Stakeknife details emerge in state papers
Stakeknife details emerge in state papers


Sinn Féin was aware the organisation had been infiltrated by a top-ranking British agent during peace process negotiations with the British government, according to declassified papers released this year.

British double agent ‘Stakeknife’ carried out murders of innocent civilians with the support of the Crown authorities in order to conceal his treachery from the Provisional IRA, previously confidential state files confirmed.

They also reveal that is was known by Sinn Féin negotiator Gerry Kelly in 2000 that there was a high-placed British agent who who was “prominent in the peace process”.

Freddie Scappaticci, whose death was reported last April, was named in 2003 as the agent known as Stakeknife and who was forced to flee the north of Ireland.

Secret papers released in Dublin as part of state archives noted in 2000 that British intelligence were concerned that the revelations about Stakeknife could “dwarf” the scandal over the assassination of human rights lawyer, Rosemary Nelson.

“British intelligence are reportedly fearful that this disclosure could dwarf the Rosemary Nelson scandal ... Gerry Kelly of Sinn Féin has described the disclosure as extremely serious,” according to one file.

The Department of Justice papers revealed the relatives of murder victims Tom Oliver and ­Francisco Notarantonio feared there had been collusion in the case of both killings linked to Scappaticci. Another linked Scappaticci directly to the killing of three other men in 1992 – Gregory Burns, Aidan Starr and John Dignam.

Mr Oliver, a Louth farmer and a father of seven, was killed by the IRA’s internal security unit in 1991 amid allegations, now known to be false, that he had been passing information to the police.

Allegations have mounted over the years that he was tortured and killed by Scappaticci to conceal his identity as a double agent from the IRA.

Mr Notarantonio, who was detained on the British prison ship during internment in the early 1970s, was shot dead by a UDA unionist death squad in his west Belfast home in 1987. The murder has also been linked to Scappaticci, with reports the pensioner was targeted by the authorities in order to preserve their agent due to the fact he also had an Italian origin name.

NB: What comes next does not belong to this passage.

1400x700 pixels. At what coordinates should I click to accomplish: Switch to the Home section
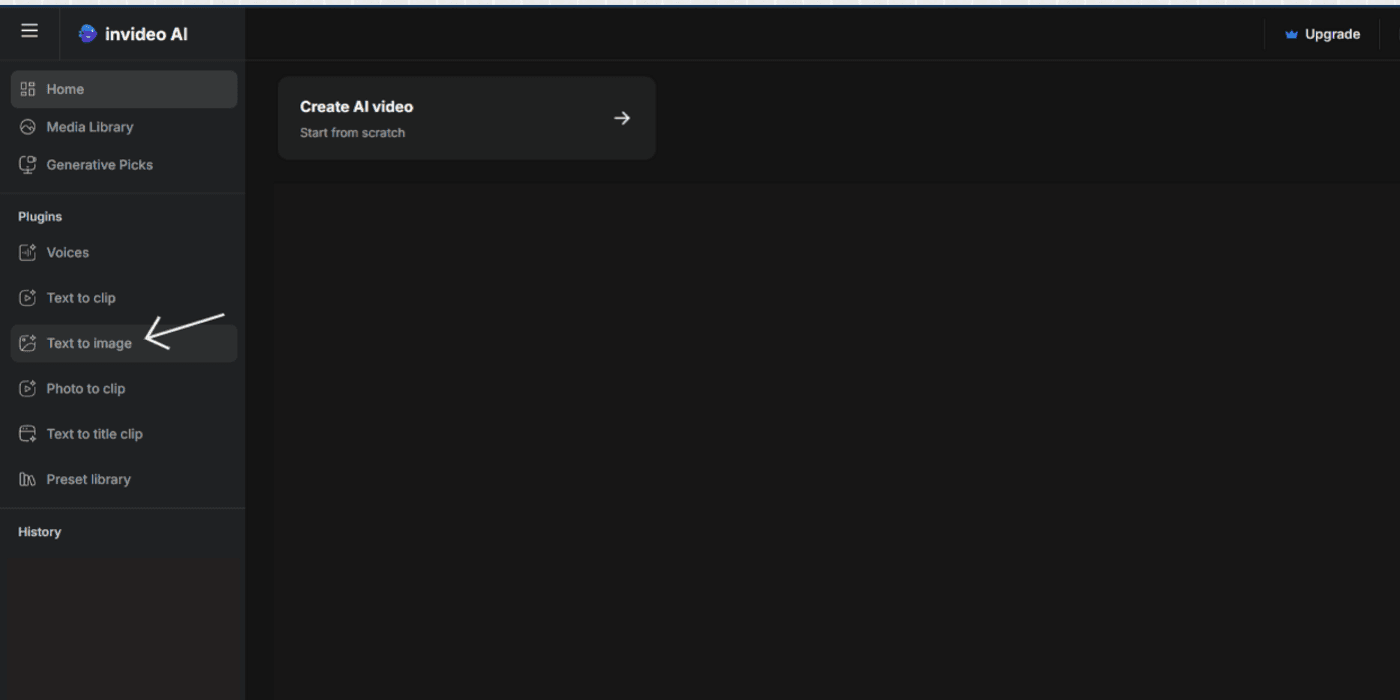(64, 88)
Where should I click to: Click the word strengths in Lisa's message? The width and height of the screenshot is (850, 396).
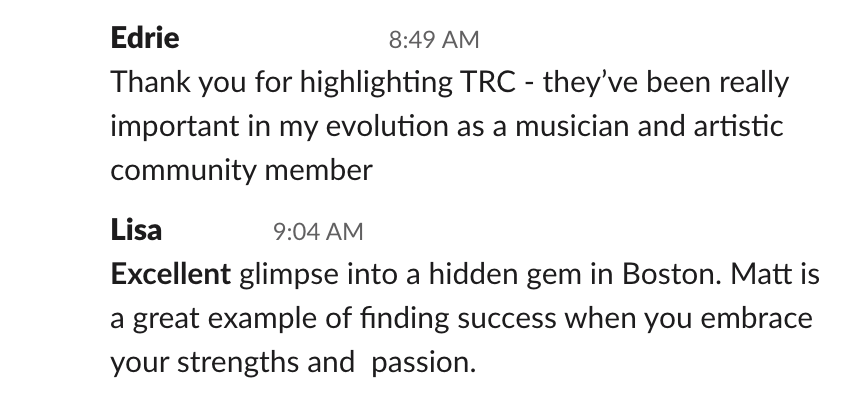(x=238, y=362)
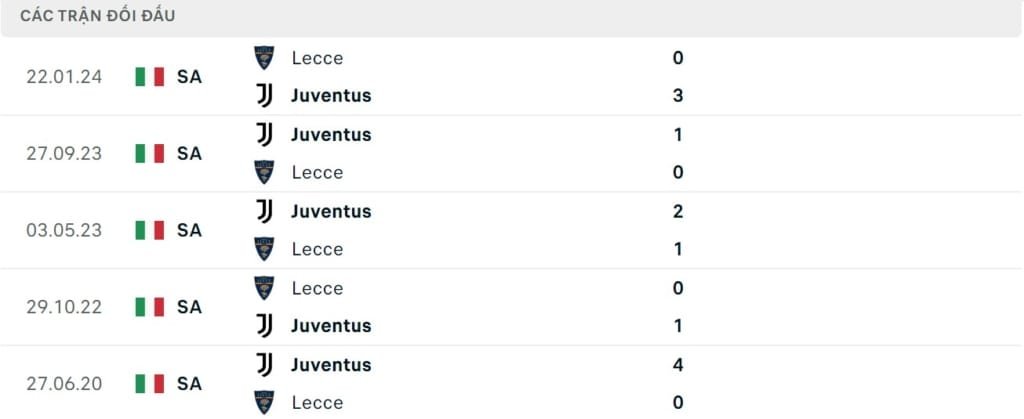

Confidential files reported that then Sinn Féin leader Gerry Adams wrote to then Taoiseach Bertie Ahern on January 18, 2001, asking him to meet with the Notarantonio family.

A briefing note dated April 3, 2001, stated: “We discussed the allegations that Francisco Notarantonio was killed on the basis of false information given to [the UDA] by members of the British Army’s Force Research Unit (FRU) to divert the UDA from a planned assassination of the FRU’s top agent in the IRA, Stakeknife.”

Mr Notarantonio’s daughter Charlotte confirmed at the time she had also met with senior members of the British establishment about her father’s killing.

She revealed that in December 2000 she had met the Stevens collusion inquiry which confirmed both the existence of Stakeknife and that “that there was collusion in her father’s murder but that there was nothing in ‘black and white’”.

But the family has always believed that clear evidence did exist, contained in the files of Stakeknife’s handlers. At one meeting, Charlotte described the murder of her father as a “state-sponsored execution” of a totally innocent man and said she knew who his loyalist killers were.

Operation Kenova was launched in 2016 to investigate the activities of Stakeknife. Last month, the North’s Public Prosecution Service announced there was “insufficient evidence” to prosecute 16 people who had been investigated as part of the inquiry.